Sharp patterns of positive solutions for some weighted semilinear elliptic problems

This paper deals with the semilinear elliptic problem $$\begin{aligned} {\left\{ \begin{array}{ll} -\Delta u = \lambda m(x)u-[a(x)+\varepsilon b(x)]u^p &{}\text { in } \Omega ,\\ Bu=0 &{}\text { on } \partial \Omega , \end{array}\right. } \end{aligned}$$ where $$p>1$$ , $$\lambda >0$$ , $$m,a,b\in C({\bar{\Omega }})$$ , with $$a \gneq 0$$ , $$b\gneq 0$$ , $$\Omega $$ is a bounded $$C^{2}$$ domain of $${\mathbb {R}}^N$$ ( $$N\ge 1$$ ), B is a general classical mixed boundary operator, and $$\varepsilon \ge 0$$ . Thus, a(x) and b(x) can vanish on some subdomain of $$\Omega $$ and the weight function m(x) can change sign in $$\Omega $$ . Through this paper we are always considering classical solutions.

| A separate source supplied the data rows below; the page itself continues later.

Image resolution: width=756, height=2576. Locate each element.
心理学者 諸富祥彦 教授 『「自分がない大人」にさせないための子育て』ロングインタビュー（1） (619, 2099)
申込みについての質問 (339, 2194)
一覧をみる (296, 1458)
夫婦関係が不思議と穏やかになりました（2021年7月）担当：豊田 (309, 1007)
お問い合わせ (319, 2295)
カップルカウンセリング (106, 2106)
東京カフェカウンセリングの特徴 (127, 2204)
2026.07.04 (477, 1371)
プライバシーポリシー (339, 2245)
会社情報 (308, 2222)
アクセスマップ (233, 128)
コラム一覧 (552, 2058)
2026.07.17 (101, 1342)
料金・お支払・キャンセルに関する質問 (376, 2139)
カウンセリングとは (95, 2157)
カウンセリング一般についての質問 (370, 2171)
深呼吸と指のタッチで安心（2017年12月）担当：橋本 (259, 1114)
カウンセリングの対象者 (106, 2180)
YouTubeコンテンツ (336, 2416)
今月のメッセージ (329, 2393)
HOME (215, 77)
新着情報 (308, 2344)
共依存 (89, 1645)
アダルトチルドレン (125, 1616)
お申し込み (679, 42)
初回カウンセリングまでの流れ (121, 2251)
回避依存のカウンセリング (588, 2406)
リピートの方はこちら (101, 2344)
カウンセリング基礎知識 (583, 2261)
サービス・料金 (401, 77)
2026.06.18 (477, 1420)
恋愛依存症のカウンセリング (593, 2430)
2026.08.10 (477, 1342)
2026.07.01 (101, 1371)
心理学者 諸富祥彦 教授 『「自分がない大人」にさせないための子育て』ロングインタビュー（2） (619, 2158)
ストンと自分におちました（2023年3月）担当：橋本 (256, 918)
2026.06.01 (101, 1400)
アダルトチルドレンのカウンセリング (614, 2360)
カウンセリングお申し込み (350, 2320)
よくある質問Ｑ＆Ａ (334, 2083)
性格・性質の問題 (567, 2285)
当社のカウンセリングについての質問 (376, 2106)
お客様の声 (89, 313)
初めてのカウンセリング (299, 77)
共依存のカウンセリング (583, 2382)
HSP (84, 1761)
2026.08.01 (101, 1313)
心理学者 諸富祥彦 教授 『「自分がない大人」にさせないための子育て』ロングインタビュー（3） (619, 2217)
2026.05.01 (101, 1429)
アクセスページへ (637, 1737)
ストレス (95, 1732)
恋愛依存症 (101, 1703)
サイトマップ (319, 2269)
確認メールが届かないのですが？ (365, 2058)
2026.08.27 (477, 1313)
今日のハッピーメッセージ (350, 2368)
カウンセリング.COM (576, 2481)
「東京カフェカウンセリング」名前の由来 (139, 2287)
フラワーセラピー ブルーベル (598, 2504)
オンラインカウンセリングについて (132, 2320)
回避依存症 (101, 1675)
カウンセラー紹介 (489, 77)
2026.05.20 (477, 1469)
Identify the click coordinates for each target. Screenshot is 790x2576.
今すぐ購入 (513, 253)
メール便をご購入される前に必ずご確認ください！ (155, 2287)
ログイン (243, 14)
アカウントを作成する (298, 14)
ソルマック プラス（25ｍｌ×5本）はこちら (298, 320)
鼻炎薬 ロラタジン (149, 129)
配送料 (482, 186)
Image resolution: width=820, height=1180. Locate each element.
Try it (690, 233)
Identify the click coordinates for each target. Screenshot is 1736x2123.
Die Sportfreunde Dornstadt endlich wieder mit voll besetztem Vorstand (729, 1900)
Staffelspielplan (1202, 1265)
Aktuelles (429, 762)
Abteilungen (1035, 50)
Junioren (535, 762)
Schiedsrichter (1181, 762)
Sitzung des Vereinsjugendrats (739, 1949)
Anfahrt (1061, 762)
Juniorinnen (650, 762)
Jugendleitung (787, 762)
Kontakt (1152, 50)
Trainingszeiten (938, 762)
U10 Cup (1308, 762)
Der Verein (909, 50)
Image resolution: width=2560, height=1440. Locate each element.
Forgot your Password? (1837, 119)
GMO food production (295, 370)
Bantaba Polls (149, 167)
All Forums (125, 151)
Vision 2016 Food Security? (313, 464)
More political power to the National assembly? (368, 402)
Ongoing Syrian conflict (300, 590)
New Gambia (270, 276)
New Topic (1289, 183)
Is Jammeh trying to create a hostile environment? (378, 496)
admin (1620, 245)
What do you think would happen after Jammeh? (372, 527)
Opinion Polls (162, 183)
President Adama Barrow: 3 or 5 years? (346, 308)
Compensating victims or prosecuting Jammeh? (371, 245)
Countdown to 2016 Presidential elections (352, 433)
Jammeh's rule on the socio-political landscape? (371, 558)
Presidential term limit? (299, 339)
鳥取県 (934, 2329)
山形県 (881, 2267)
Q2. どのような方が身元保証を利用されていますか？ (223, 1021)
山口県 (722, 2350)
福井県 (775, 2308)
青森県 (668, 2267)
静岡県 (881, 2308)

First, we characterize the existence of positive solutions of this problem in the special case when $$\varepsilon =0$$ . Then, we investigate the sharp patterns of the positive solutions when $$\varepsilon \downarrow 0$$ and $$\varepsilon \uparrow \infty $$ . Our study reveals how the existence of sharp profiles is determined by the behavior of b(x).